An estimated 16 million patient records were stolen in the United States in 2016, and last summer the British health system was crippled by a ransomware attack. While we know these events are on the rise, what do we know about the hospitals that are vulnerable to these attacks?
A study in The American Journal of Managed Care took on this question, and found that while the network attacks in the headlines do affect millions of people, a more mundane problem – improper disposal or theft of paper records and patient films – happens more often, though fewer people are affected in each case.
Researchers led by Meghan Hufstader Gabriel, PhD, an assistant professor in the College of Health and Public Affairs at the University of Central Florida, uncovered these findings by systematically reviewing records from the Office of Civil Rights (OCR) in the US Department of Health and Human Services.
Gabriel, a former economist at the Office of the National Coordinator for Health Information Technology, and fellow researchers examined the data collected between October 2009 and July 2016. They studied nonfederal acute care hospitals.
While OCR tracks breaches affecting more than 500 people – and fines health systems over violations – it took Gabriel’s team to pore over the records and describe what kinds of hospitals are more (or less) likely to experience a breach.
Laptops emerged as a major source of data loss during the study period, far outstripping electronic health records (EHRs) in terms of numbers of breaches.
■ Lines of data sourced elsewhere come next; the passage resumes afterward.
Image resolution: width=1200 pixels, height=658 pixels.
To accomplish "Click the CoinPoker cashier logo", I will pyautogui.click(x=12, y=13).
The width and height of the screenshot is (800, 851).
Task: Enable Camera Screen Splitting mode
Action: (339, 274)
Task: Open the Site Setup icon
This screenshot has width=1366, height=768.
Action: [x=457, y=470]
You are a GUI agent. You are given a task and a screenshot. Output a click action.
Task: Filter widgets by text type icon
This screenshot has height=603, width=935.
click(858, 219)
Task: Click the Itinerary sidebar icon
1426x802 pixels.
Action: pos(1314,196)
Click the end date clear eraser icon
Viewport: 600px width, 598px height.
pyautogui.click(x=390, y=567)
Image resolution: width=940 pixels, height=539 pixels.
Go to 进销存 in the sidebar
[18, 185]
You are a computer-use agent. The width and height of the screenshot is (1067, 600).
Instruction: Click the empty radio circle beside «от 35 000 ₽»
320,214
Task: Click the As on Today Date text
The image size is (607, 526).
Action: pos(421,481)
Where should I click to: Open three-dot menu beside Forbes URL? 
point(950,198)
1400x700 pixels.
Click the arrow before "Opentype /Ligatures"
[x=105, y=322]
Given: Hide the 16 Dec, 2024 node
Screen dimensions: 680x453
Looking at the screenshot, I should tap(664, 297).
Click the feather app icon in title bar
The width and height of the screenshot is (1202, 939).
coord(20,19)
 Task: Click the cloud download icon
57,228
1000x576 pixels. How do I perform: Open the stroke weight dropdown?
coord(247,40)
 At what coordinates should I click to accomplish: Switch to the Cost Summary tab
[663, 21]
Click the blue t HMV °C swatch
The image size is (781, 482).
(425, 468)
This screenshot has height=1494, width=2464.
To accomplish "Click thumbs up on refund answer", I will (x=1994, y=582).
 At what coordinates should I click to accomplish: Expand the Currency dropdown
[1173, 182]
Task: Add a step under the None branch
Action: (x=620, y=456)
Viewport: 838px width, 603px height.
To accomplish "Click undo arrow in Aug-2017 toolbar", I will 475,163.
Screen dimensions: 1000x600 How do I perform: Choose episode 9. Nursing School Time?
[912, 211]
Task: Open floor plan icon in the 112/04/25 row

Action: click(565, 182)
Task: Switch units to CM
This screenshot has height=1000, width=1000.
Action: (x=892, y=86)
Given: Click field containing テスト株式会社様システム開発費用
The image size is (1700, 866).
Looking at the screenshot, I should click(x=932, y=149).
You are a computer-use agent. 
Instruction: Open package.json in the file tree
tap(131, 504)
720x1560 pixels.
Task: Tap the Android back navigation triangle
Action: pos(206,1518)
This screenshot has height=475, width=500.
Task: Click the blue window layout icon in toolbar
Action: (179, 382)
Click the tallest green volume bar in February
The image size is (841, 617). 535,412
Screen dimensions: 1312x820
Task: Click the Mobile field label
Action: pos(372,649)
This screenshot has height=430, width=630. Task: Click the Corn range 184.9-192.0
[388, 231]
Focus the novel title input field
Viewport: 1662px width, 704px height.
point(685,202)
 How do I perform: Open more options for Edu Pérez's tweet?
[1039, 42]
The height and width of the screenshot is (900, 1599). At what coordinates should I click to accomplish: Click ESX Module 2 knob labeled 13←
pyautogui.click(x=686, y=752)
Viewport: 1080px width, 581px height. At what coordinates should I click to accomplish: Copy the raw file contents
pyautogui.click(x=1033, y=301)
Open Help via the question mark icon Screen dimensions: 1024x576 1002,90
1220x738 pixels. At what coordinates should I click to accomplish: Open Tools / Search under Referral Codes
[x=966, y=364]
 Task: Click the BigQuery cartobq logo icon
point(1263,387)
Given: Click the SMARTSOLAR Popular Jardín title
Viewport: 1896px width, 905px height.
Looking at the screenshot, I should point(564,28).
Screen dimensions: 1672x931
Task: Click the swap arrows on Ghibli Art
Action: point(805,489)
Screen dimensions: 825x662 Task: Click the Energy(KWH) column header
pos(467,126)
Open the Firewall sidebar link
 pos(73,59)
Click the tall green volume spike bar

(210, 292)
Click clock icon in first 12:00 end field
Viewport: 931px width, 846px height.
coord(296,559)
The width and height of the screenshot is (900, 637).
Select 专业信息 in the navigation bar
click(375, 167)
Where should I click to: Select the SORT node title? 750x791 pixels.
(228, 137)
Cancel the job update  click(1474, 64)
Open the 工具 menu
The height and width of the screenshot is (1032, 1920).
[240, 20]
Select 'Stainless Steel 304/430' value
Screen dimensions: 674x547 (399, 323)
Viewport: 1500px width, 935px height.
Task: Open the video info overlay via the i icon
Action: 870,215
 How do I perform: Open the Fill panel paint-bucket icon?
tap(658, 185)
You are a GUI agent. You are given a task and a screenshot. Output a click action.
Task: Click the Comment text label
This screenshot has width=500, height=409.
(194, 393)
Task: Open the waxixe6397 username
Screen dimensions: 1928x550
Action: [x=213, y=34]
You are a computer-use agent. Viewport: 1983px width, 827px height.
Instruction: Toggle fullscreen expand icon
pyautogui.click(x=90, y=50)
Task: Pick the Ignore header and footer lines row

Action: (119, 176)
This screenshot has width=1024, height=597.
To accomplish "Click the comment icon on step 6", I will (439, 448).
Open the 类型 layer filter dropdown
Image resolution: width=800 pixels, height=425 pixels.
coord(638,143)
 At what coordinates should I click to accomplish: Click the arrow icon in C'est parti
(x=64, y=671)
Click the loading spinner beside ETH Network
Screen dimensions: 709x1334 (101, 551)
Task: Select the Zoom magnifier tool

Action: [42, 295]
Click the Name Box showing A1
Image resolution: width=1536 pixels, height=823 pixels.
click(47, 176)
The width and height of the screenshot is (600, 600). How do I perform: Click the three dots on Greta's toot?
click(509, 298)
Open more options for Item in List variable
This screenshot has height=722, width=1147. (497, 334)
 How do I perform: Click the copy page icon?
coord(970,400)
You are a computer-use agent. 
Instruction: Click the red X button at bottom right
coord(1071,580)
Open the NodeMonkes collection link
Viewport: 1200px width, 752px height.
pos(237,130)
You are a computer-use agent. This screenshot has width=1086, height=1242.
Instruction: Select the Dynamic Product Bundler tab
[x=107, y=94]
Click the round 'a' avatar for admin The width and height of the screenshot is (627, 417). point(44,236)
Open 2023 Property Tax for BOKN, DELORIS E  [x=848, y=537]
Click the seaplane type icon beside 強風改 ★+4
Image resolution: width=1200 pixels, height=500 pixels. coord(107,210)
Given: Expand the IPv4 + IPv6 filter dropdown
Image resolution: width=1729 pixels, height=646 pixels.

There were 51 incidents of lost or stolen laptops affecting 380,699 people. By comparison, there were 19 EHR breaches affecting 44,805 people.
Network server breaches rarely occur, but when they do the effects are vast: 10 breaches in the study period affected 4.6 million people.
Among other findings:
- During the 7-year study period, 215 breaches affecting 500 or more people took place in 185 nonfederal acute care hospitals; 30 hospitals had more than one breach, and one hospital had four breaches.
- Teaching hospitals and pediatric hospitals were more likely to experience breaches.
- Larger hospitals (more than 400 beds) were more likely to have breaches than small (less than 100 beds) or medium hospitals (100 to 399 beds).
- Investor-owned hospitals (for-profit) were less likely to have a data breach.
The authors noted that hospitals were spending large amounts during 2009-2016 upgrading their information technology systems to meet EHR requirements, with less spent on security. The authors noted the shifting threats to healthcare systems—hackers are no longer interested in selling data, but threaten to shut down systems unless they are paid a ransom.
“Routine audits required by cyber-insurance coverage may help healthcare facilities recognize, and repair, their vulnerabilities before a breach occurs,” the authors conclude.